Exercise description
Copy out every entry below word for word, keeping each line as it stands.

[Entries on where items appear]
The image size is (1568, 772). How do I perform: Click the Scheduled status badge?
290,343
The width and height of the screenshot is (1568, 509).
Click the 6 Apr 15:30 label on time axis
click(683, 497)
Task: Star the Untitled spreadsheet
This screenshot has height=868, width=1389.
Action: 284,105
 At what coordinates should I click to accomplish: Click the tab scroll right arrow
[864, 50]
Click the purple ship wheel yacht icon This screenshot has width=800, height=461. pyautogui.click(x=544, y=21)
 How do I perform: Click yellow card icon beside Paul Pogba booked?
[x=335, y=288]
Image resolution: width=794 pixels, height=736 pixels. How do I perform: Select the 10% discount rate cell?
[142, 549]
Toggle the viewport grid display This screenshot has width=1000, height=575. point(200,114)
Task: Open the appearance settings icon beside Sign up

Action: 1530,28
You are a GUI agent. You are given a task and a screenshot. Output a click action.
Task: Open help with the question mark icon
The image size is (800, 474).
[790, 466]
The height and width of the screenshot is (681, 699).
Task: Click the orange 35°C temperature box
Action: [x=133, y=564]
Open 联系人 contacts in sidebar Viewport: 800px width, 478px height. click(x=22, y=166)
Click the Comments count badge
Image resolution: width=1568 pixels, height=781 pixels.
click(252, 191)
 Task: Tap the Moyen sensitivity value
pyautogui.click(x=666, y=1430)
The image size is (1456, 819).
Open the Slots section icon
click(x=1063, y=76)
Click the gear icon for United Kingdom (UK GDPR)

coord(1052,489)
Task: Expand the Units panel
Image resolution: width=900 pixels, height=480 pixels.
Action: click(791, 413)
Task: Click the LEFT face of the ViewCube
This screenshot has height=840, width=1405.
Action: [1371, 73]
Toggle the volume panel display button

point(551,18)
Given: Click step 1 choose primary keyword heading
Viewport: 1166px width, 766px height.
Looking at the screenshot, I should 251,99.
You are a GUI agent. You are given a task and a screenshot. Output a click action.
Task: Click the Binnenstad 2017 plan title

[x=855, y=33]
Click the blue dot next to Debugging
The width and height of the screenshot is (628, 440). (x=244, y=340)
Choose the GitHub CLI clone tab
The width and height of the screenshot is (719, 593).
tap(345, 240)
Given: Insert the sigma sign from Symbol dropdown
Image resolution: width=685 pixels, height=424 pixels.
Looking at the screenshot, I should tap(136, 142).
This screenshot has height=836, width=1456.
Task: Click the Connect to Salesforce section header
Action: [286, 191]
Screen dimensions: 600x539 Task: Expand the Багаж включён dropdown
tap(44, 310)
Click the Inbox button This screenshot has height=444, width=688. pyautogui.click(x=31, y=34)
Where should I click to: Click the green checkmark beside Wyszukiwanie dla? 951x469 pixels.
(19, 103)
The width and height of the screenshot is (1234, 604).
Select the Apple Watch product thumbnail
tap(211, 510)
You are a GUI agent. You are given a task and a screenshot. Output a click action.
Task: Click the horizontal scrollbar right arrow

Written solution
The image size is (1568, 772). How do I perform: Click the Scheduled status badge?
290,343
The width and height of the screenshot is (1568, 509).
Click the 6 Apr 15:30 label on time axis
click(683, 497)
Task: Star the Untitled spreadsheet
This screenshot has height=868, width=1389.
Action: 284,105
 At what coordinates should I click to accomplish: Click the tab scroll right arrow
[864, 50]
Click the purple ship wheel yacht icon This screenshot has width=800, height=461. pyautogui.click(x=544, y=21)
 How do I perform: Click yellow card icon beside Paul Pogba booked?
[x=335, y=288]
Image resolution: width=794 pixels, height=736 pixels. How do I perform: Select the 10% discount rate cell?
[142, 549]
Toggle the viewport grid display This screenshot has width=1000, height=575. point(200,114)
Task: Open the appearance settings icon beside Sign up

Action: 1530,28
You are a GUI agent. You are given a task and a screenshot. Output a click action.
Task: Open help with the question mark icon
The image size is (800, 474).
[790, 466]
The height and width of the screenshot is (681, 699).
Task: Click the orange 35°C temperature box
Action: [x=133, y=564]
Open 联系人 contacts in sidebar Viewport: 800px width, 478px height. click(x=22, y=166)
Click the Comments count badge
Image resolution: width=1568 pixels, height=781 pixels.
click(252, 191)
 Task: Tap the Moyen sensitivity value
pyautogui.click(x=666, y=1430)
The image size is (1456, 819).
Open the Slots section icon
click(x=1063, y=76)
Click the gear icon for United Kingdom (UK GDPR)

coord(1052,489)
Task: Expand the Units panel
Image resolution: width=900 pixels, height=480 pixels.
Action: click(791, 413)
Task: Click the LEFT face of the ViewCube
This screenshot has height=840, width=1405.
Action: [1371, 73]
Toggle the volume panel display button

point(551,18)
Given: Click step 1 choose primary keyword heading
Viewport: 1166px width, 766px height.
Looking at the screenshot, I should 251,99.
You are a GUI agent. You are given a task and a screenshot. Output a click action.
Task: Click the Binnenstad 2017 plan title

[x=855, y=33]
Click the blue dot next to Debugging
The width and height of the screenshot is (628, 440). (x=244, y=340)
Choose the GitHub CLI clone tab
The width and height of the screenshot is (719, 593).
tap(345, 240)
Given: Insert the sigma sign from Symbol dropdown
Image resolution: width=685 pixels, height=424 pixels.
Looking at the screenshot, I should tap(136, 142).
This screenshot has height=836, width=1456.
Task: Click the Connect to Salesforce section header
Action: [286, 191]
Screen dimensions: 600x539 Task: Expand the Багаж включён dropdown
tap(44, 310)
Click the Inbox button This screenshot has height=444, width=688. pyautogui.click(x=31, y=34)
Where should I click to: Click the green checkmark beside Wyszukiwanie dla? 951x469 pixels.
(19, 103)
The width and height of the screenshot is (1234, 604).
Select the Apple Watch product thumbnail
tap(211, 510)
You are a GUI agent. You are given a task and a screenshot. Output a click action.
Task: Click the horizontal scrollbar right arrow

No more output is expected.